Auch im mittelalterlichen Ehrenkodex der Ritter war Freundlichkeit keineswegs ein Luxus – sie zählte neben Tapferkeit und Demut zu den anerkannten Tugenden. Der soziale Kitt, der Gemeinschaften zusammenhält, war eng mit respektvollem Umgang, gegenseitiger Unterstützung und Maß verbunden. Erst mit der Verdrängung solcher Tugenden durch neue Gesellschaftsmodelle – inklusive rigider Geschlechterrollen – wurde Freundlichkeit mehr und mehr ins Private verlagert und abgewertet.
Pandemie als Gegenbeweis
Ein eindrückliches Beispiel für die Wirksamkeit von Freundlichkeit lieferte die Coronapandemie. Trotz enormer Belastungen und Verunsicherungen zeigte sich vielerorts eine neue Form der Fürsorge: Nachbarn kauften füreinander ein, Fremde lächelten sich unter der Maske zu, Familien wuchsen über digitale Entfernungen zusammen. Freundlichkeit wurde zur Ressource der Stabilisierung – zur spontanen Antwort auf kollektive Überforderung.
Gerade in Zeiten der Krise entfaltete sie ihre Kraft: nicht laut, nicht heroisch, aber nachhaltig. Sie stärkte die Resilienz der Gemeinschaft – dort, wo Systeme ins Wanken gerieten.
Ein Plädoyer für zeitgemäße Freundlichkeit
Angesichts gegenwärtiger Herausforderungen – zunehmender Polarisierung, dem Aufstieg populistischer Rhetorik, wachsender sozialer Spaltung – stellt sich nicht mehr die Frage, ob wir es uns leisten können, freundlich zu sein. Sondern vielmehr: Ob wir es uns leisten können, es nicht zu sein.

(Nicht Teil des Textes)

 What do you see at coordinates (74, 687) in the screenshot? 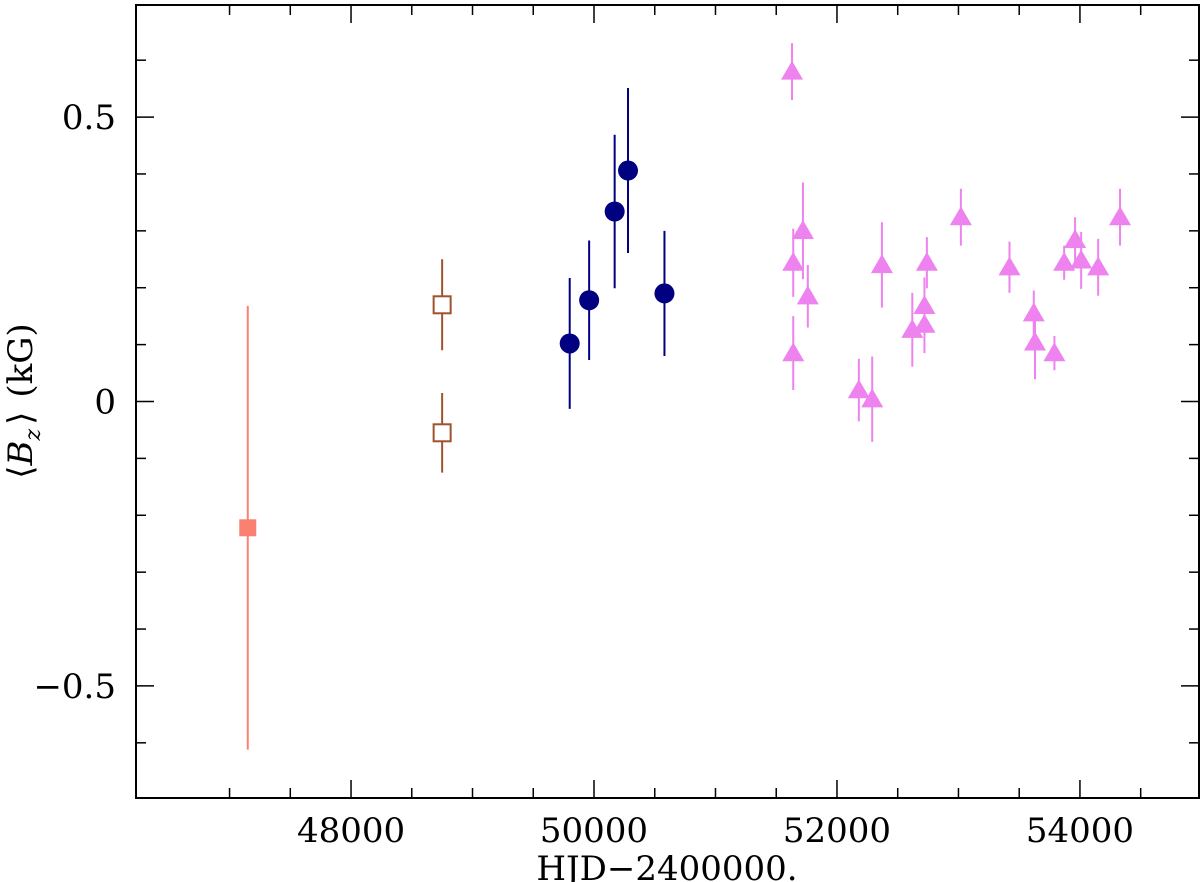
I see `y-tick-label: −0.5` at bounding box center [74, 687].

Freundlichkeit bedeutet nicht Schwäche, sondern bewusste Entscheidung. Sie schafft Verbindung, wo Trennung droht. Sie entwaffnet Konflikte, wo Konfrontation eskaliert. Und sie beginnt im Kleinen: im Ton, im Blick, im Zuhören. Wie es in den Wald hineinruft, so schallt es hinaus – eine Lebensweisheit, die mehr Relevanz hat denn je.
Fazit: Freundlichkeit als Zukunftsstrategie
Es ist höchste Zeit, Freundlichkeit als das zu begreifen, was sie ist: eine soziale Intelligenzleistung mit echtem Veränderungspotenzial. Nicht als Sentimentalität, sondern als Tugend mit Wirkung. Im Privaten wie im Beruflichen. In der Politik wie auf der Straße.

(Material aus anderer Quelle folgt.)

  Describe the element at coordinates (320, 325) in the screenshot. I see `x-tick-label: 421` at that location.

Vielleicht ist es an der Zeit, den Begriff der Stärke neu zu definieren: nicht als Lautstärke, sondern als Empathie. Nicht als Durchsetzung um jeden Preis, sondern als souveräne Zugewandtheit. Freundlichkeit ist kein Rückschritt – sie ist ein zukunftsfähiger Fortschritt.